> [Exercise prompt]: Write out the lines below exactly, beginning at the one with "Given: Select the Lab-1 instance name" and stopping after the one with "The image size is (498, 426)."; the pictures are not copied.

> [Records supplied]:
<<<<
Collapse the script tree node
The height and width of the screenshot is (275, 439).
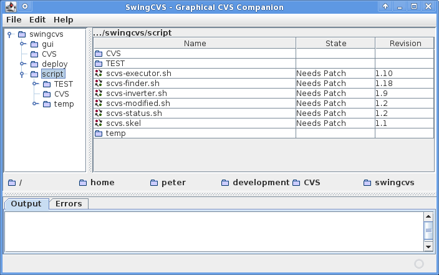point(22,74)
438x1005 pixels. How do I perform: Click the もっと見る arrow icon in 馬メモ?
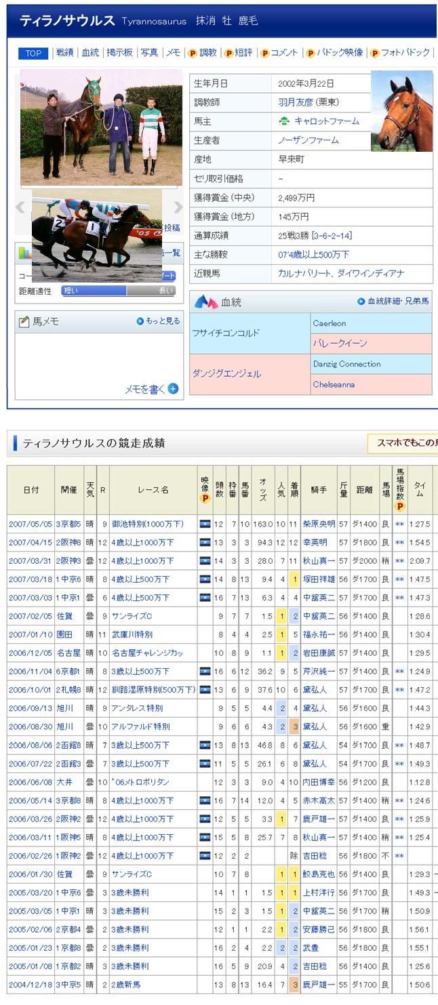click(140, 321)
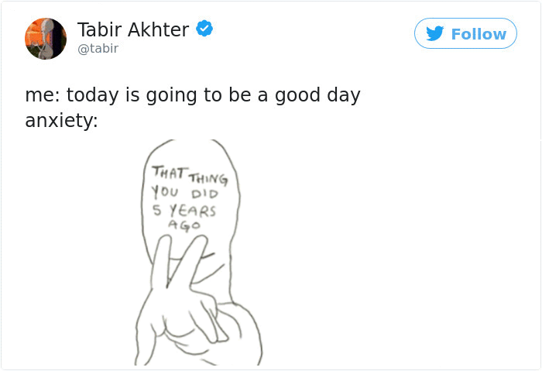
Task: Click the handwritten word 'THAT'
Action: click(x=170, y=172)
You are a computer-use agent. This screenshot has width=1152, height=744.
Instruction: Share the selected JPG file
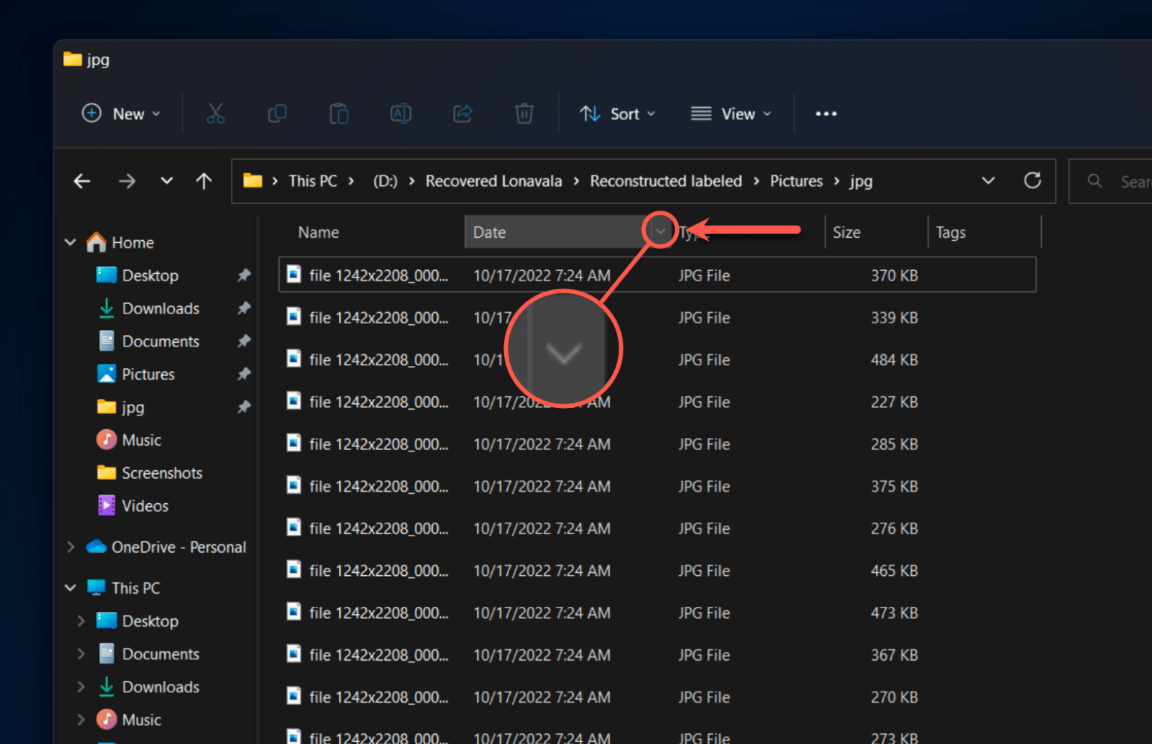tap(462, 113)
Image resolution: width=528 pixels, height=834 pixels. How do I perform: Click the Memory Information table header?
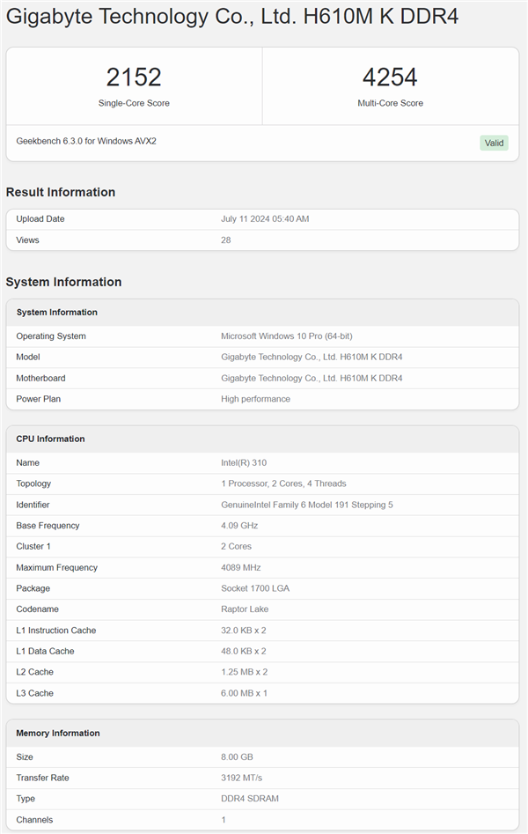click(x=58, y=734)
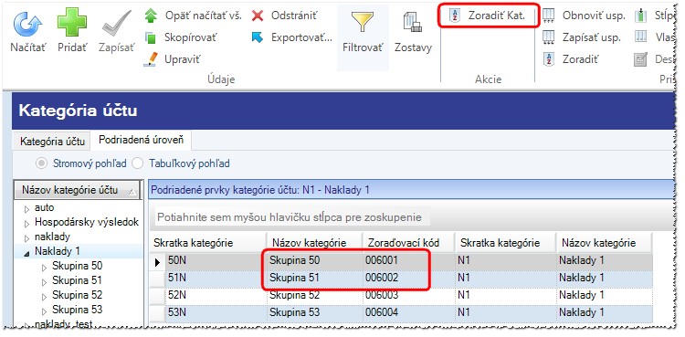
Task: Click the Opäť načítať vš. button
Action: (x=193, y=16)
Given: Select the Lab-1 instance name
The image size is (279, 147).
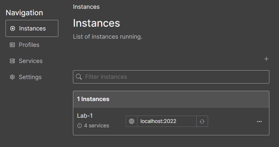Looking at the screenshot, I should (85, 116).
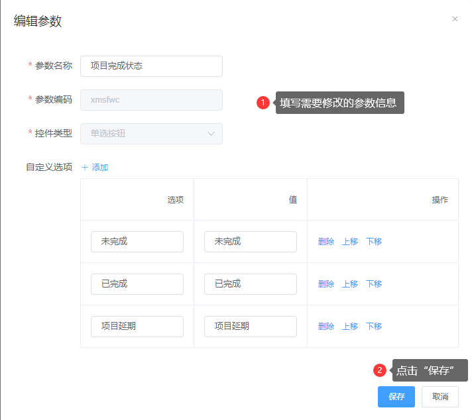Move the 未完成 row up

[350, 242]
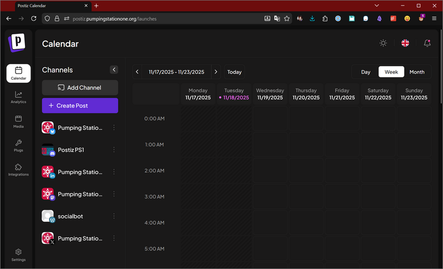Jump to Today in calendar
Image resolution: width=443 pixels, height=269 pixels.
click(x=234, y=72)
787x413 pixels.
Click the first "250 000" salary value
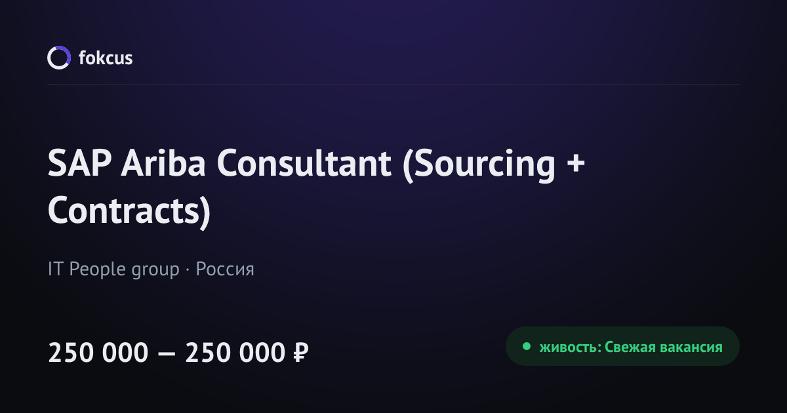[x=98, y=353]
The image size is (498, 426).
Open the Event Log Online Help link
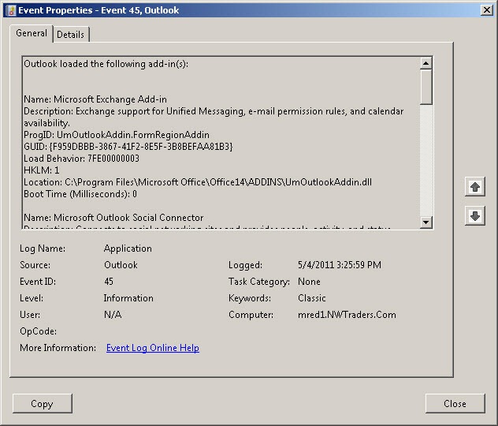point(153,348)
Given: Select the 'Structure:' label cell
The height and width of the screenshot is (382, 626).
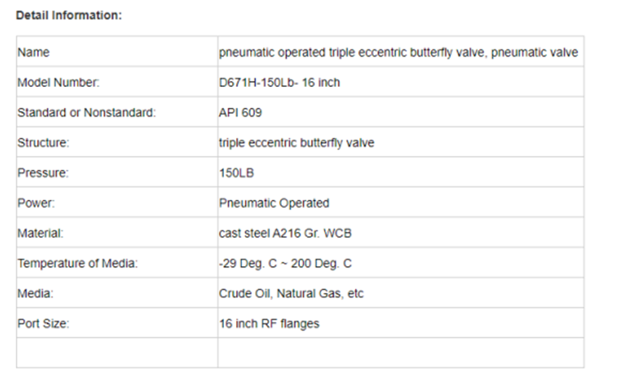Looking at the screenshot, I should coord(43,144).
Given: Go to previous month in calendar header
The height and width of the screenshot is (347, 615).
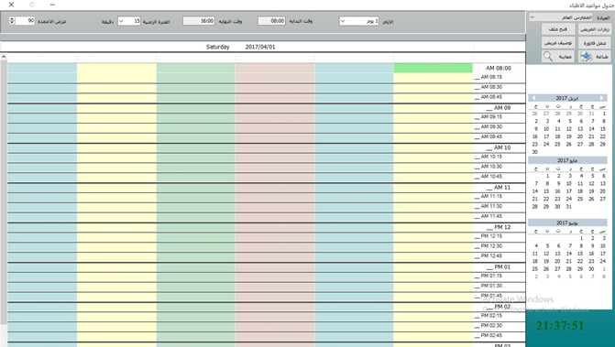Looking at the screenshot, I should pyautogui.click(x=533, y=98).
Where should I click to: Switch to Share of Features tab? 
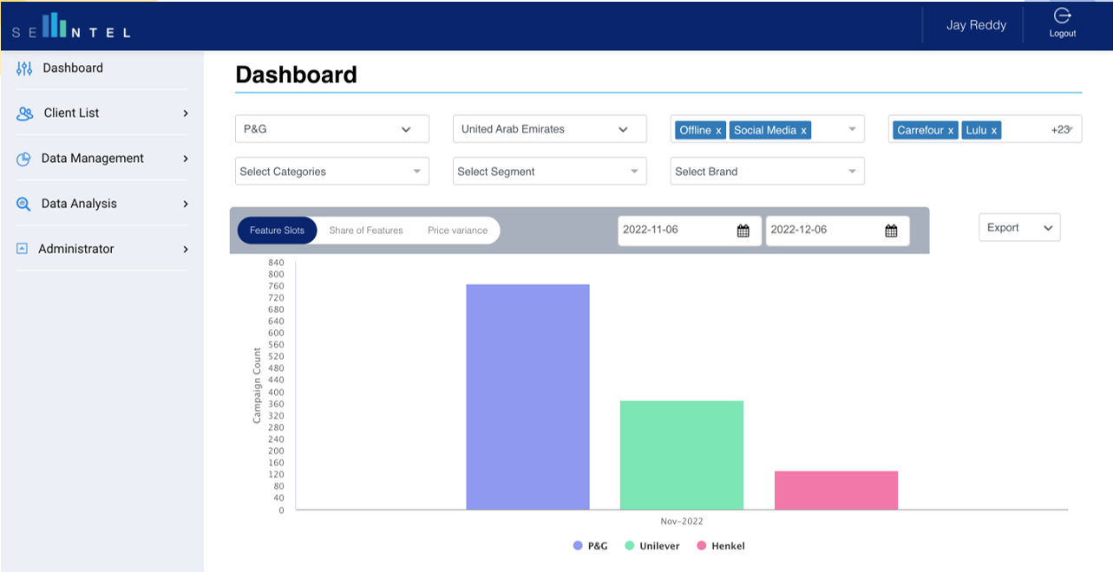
>>>>
> [Output of the exercise]:
Given: Select the Lab-1 instance name
The image size is (279, 147).
Looking at the screenshot, I should (85, 116).
Move the 未完成 row up

[350, 242]
Jump to Today in calendar
Image resolution: width=443 pixels, height=269 pixels.
click(x=234, y=72)
787x413 pixels.
Click the first "250 000" salary value
[x=98, y=353]
The image size is (498, 426).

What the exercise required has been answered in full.